Saturday, October 11, 1975

Saturday Night Live premiered: October 11, 1975

Originally posted October 11, 2011.



In 1975, a late night show called NBC’s Saturday Night began its run on television. That show became better known as Saturday Night Live and is still airing 700+ episodes and 37 seasons later. The show has snagged 21 Emmys, a Peabody, and three Writers Guild of America awards. It also been inducted into the National Association of Broadcasters Hall of Fame and ranked by TV Guide as one of the top 50 shows of all time.

The show was built around sketch comedy featuring the show’s regular cast of “Not Ready for Prime Time Players” alongside weekly guest hosts.
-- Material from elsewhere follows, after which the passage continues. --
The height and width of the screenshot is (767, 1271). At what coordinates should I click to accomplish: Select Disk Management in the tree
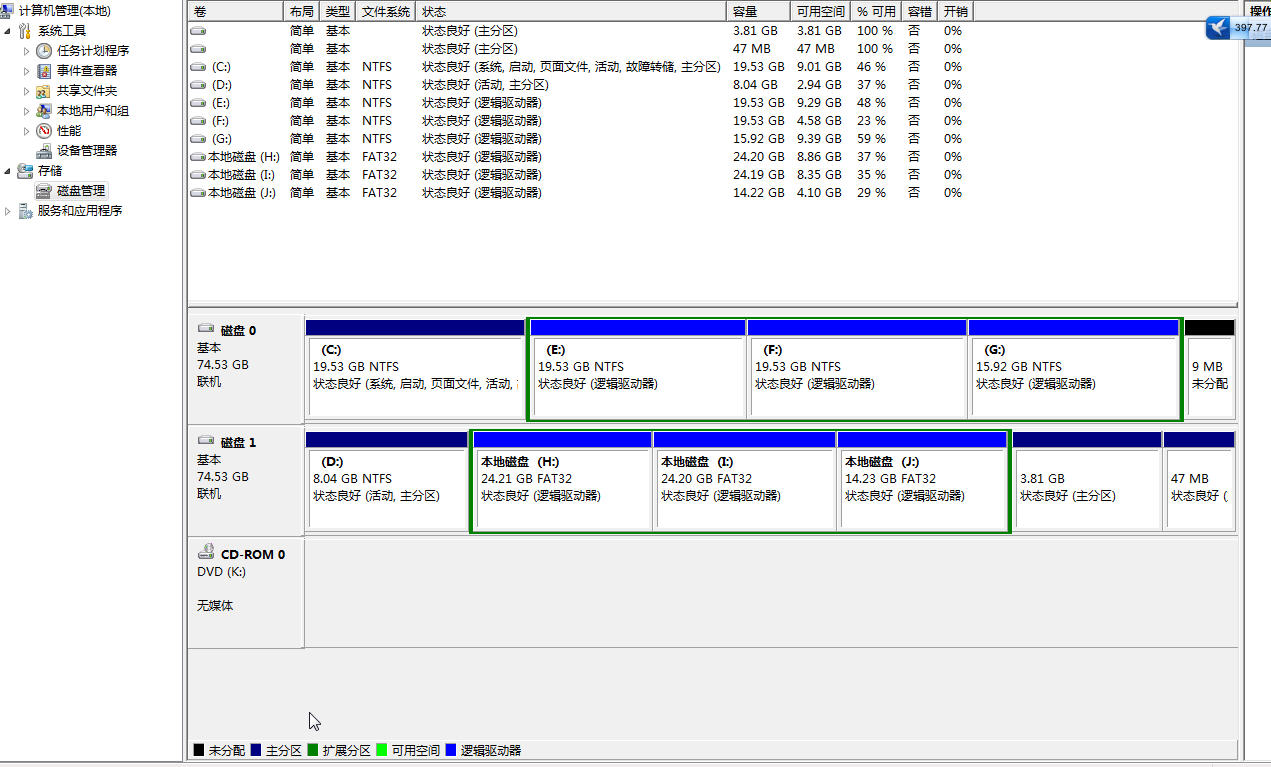(80, 191)
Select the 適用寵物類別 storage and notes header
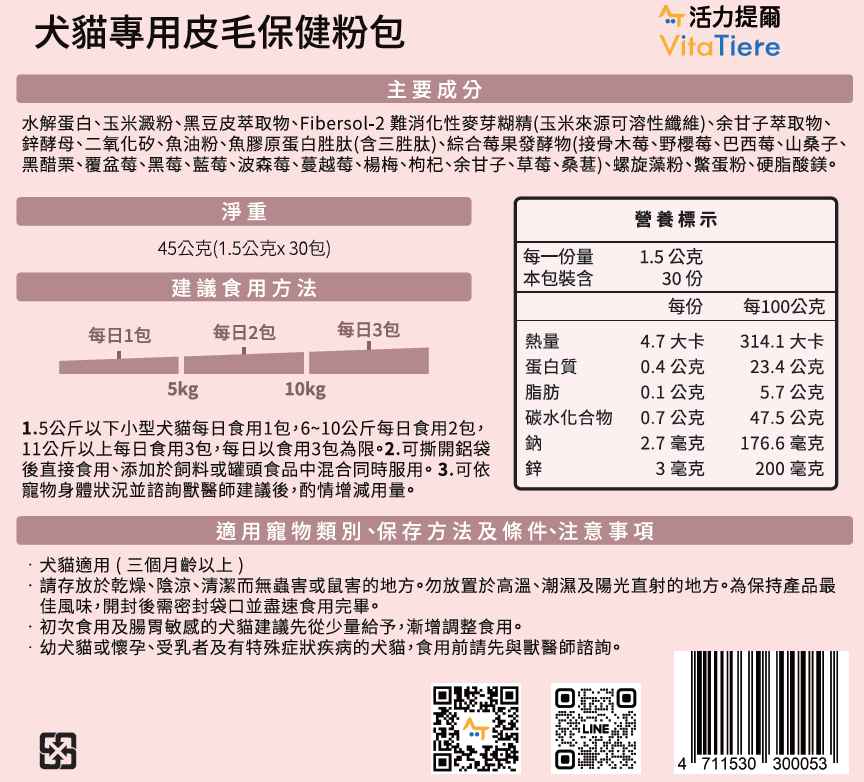Viewport: 864px width, 782px height. (x=434, y=531)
Some of the most popular sketches went on to become full-length feature movies such as The Blues Brothers and Wayne’s World. However, the show also became well known for its live musical guests.

Among the most frequent musical guests are Beck, Eminem, Foo Fighters, Dave Matthews, Randy Newman, Tom Petty, Paul Simon, and James Taylor, all of whom have appeared at least five times. Dave Grohl has appeared more than any other musical guest – ten in all. In addition to his six appearances with the Foo Fighers, he’s also appeared with Nirvana twice, Them Crooked Vultures once, and with Tomy Petty & the Heartbreakers once.

The shows first episode featured Billy Preston and Janis Ian as musical guests. The first season also featured Abba, Jimmy Cliff, Art Garfunkel, Al Jarreau, Anne Murray, Randy Newman, Martha Reeves, Leon Russell, Neil Sedaka, Carly Simon, Paul Simon, Patti Smith, and Bill Withers.



Among the more infamous musical moments on the show are appearances by guests who were banned for their antics. Perhaps the most infamous was Sinead O’Connor’s a cappela performance of Bob Marley’s “War” after which she tore up a picture of the Pope and asked the audience to fight the real enemy.

Early on in SNL’s history, Elvis Costello was banned after playing “Radio Radio” when he was supposed to play “Less Than Zero” on December 17, 1977. However, all was forgiven when he appeared on the 25th anniversary mocking his original appearance. He interrupted the Beastie Boys just as they were starting to play “Sabotage” and then they joined him for “Radio Radio”.